Les élections au Parlement du 23 juillet ont conduit à une impasse institutionnelle entre le bloc de droite nationaliste espagnol et le bloc autoproclamé « progressiste ».
Le Parti populaire (PP) réactionnaire a obtenu la majorité absolue au Sénat, plus de voix pour le Congrès, mais pas suffisamment pour pouvoir former un gouvernement. Son chef Alberto Núñez Feijóo a échoué malgré le soutien du parti d’ultra-droite post-franquiste Vox.
Un rapport de forces instable
Le 28 mai, le PP avait obtenu une avancée majeure lors des élections municipales et dans certaines des communautés autonomes régionales au détriment du Parti socialiste (PSOE) conduisant à la formation d’une alliance entre le parti de droite et Vox. La crainte d’une répétition à l’échelle nationale a partiellement mobilisé le vote de gauche en faveur du PSOE.
Les organisations politiques du « bloc progressiste », qui avaient émergé après le 15-M (mouvement des Indignés) comme Podemos, ont reculé électoralement. Leur manque de pertinence politique et l’échec de leur choix de gouverner à tout prix malgré l’hégémonie du PSOE ont entraîné la subordination d’Izquierda Unida (IU) et de Podemos à Sánchez, et une crise pour les deux organisations. Le nouveau regroupement, Sumar, dirigé par Yolanda Díaz, n’arrêtera pas la crise mais l’aggravera, car son compagnonnage opportuniste avec le Parti socialiste ne conduit pas à une « résurrection » de l’espace à gauche.
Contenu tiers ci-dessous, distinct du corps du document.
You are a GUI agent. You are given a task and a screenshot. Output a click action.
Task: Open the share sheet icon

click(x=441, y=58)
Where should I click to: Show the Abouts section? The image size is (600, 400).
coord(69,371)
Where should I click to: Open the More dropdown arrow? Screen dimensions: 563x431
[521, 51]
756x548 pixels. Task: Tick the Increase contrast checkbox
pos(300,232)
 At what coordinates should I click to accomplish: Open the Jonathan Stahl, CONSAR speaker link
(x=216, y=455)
Nous revenons à la formule bipartisane qui a présidé au système politique espagnol depuis le début de la transition post-franquiste et après les pactes sociaux et constitutionnels de 1978. Les élections se sont déroulées dans un contexte de profonde démobilisation du mouvement de masse, en particulier du mouvement syndical, et de « satellisation » de nombreuses organisations autour du gouvernement Sánchez. Dans un contexte d’inflation et de perte de pouvoir d’achat de la classe ouvrière et de profits records pour les banques, les grandes entreprises énergétiques ou du textile, la gauche réformiste n’organise pas la résistance sociale et la gauche anticapitaliste est trop faible pour le faire. Les effets de l’échec et de la répression du mouvement démocratique nationaliste catalan perdurent. Le tout augmentant l’agitation sociale, mais la gauche du PSOE a abandonné la rue et la contestation, de plus en plus canalisées par des options populistes, néolibérales et réactionnaires de droite et d’ultra-droite, avec un discours anti-démocratique néo-franquiste.
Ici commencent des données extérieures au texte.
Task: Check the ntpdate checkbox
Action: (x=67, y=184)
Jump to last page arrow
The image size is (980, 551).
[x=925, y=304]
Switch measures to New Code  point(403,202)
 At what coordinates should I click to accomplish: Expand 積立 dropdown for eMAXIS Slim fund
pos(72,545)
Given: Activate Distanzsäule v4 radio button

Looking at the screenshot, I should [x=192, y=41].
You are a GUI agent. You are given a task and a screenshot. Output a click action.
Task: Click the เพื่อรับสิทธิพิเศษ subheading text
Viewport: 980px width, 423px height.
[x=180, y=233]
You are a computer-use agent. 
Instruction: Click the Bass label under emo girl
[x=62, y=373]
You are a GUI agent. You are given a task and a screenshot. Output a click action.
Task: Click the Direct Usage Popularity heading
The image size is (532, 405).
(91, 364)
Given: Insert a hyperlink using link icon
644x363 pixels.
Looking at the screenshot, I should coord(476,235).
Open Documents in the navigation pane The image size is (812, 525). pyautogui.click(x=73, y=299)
Incertitude et affrontements
Sánchez a présidé le gouvernement de coalition avec une politique de néolibéralisme et abandonné d’importantes promesses électorales face à des lois sociales et répressives sur le logement, le travail et les droits syndicaux, et pour la défense de la santé publique et de l’éducation. Sánchez tente à présent, pour un nouveau mandat, d’obtenir suffisamment de voix des autres partis : petits partis de gauche, nationalistes et indépendantistes basques, galiciens et catalans, partis bourgeois et petits-bourgeois comme le Parti nationaliste basque, Junts et Esquerra Republicana de Catalunya. La différence de voix entre les deux blocs est très faible. Au cœur de ce pacte d’investiture, l’amnistie de toutEs les répriméEs autour des mobilisations et proclamations en Catalogne. Une question à résoudre pour des raisons démocratiques élémentaires.
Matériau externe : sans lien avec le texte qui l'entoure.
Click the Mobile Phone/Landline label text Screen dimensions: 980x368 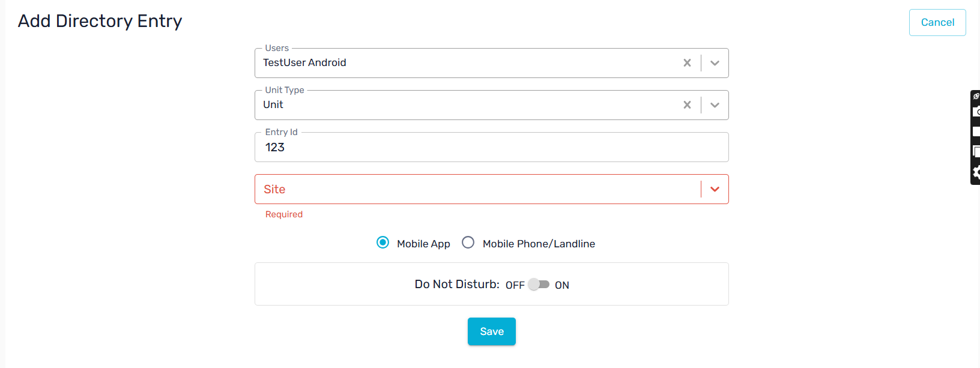tap(539, 244)
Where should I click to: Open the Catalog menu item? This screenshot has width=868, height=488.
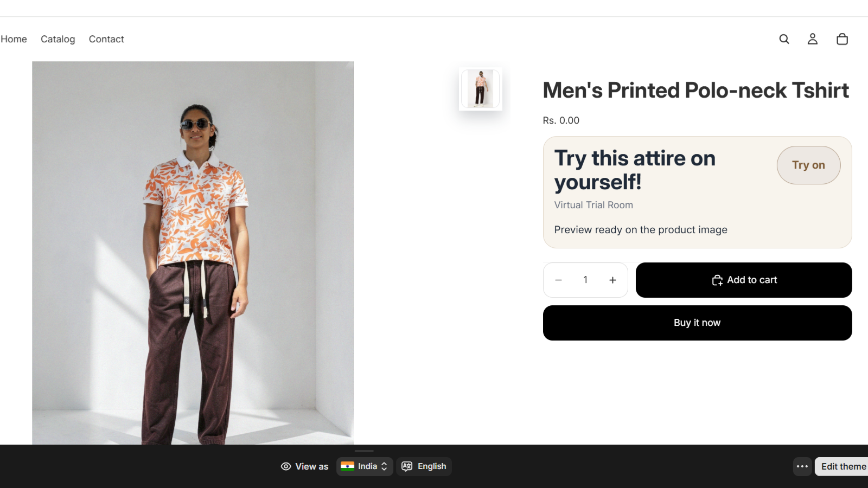[58, 39]
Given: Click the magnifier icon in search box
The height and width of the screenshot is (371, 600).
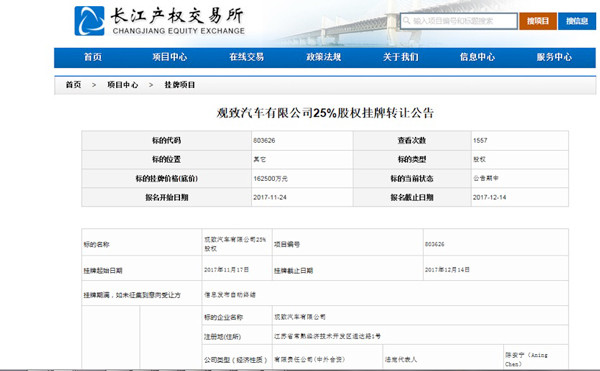Looking at the screenshot, I should click(406, 20).
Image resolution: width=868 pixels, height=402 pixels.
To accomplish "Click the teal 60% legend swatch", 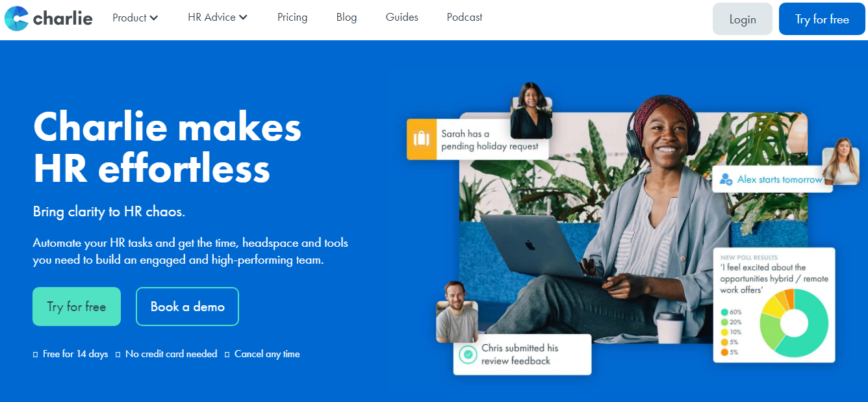I will pyautogui.click(x=724, y=312).
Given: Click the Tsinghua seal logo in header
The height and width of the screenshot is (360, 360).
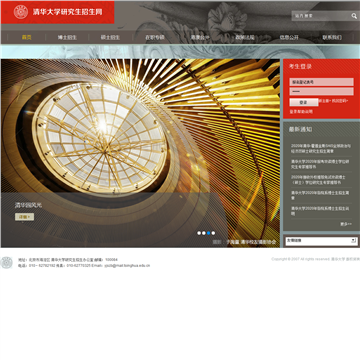Looking at the screenshot, I should pyautogui.click(x=21, y=12).
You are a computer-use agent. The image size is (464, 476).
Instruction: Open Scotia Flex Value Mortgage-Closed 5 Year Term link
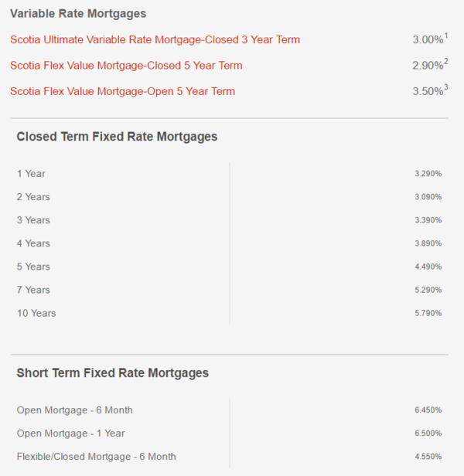(x=126, y=66)
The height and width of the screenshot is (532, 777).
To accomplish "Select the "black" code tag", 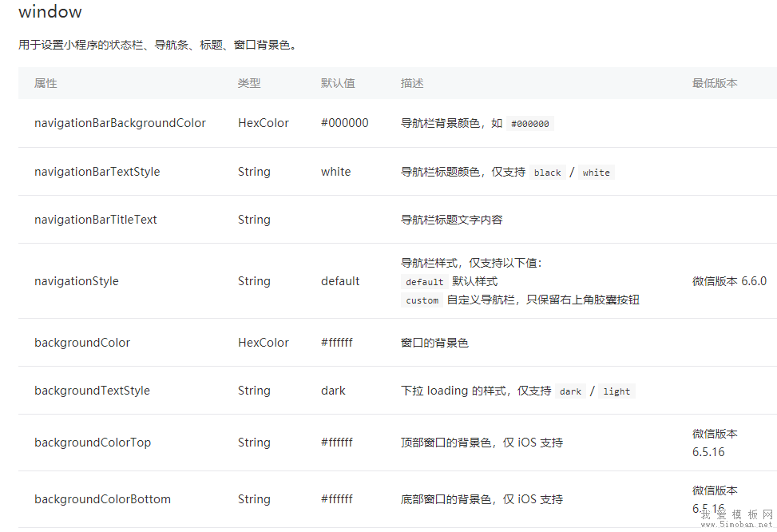I will (548, 173).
Ce point est inacceptable pour la droite espagnole qui a lancé une mobilisation générale avec la collaboration du système judiciaire hérité du franquisme et la sympathie de larges secteurs de l’armée, des forces de police et des médias. L’accord est en débat avec l’enjeu du soutien pour former un gouvernement. Des affrontements de rue de l’extrême droite et des fascistes devant le siège du Parti socialiste sont organisés, ainsi qu’à des appels du dirigeant de Vox, Santiago Abascal, à la désobéissance de la police pour qu’elle n’agisse pas contre les manifestantEs. De son côté, le PP a appelé à une mobilisation le 12 novembre dans toutes les capitales de province. La droite dans la rue, la gauche appelant à l’ordre et à la paix parmi les citoyenEs : le pire des scénarios.
Une fois de plus, dans le labyrinthe espagnol, les contradictions de classe et les positions et identités sur la question nationale s’entremêlent. Si le PSOE obtenait les voix nécessaires au Parlement, cela n’équivaudrait pas à un « retour à la tranquillité » car cela ouvrira une législature très conflictuelle et instable.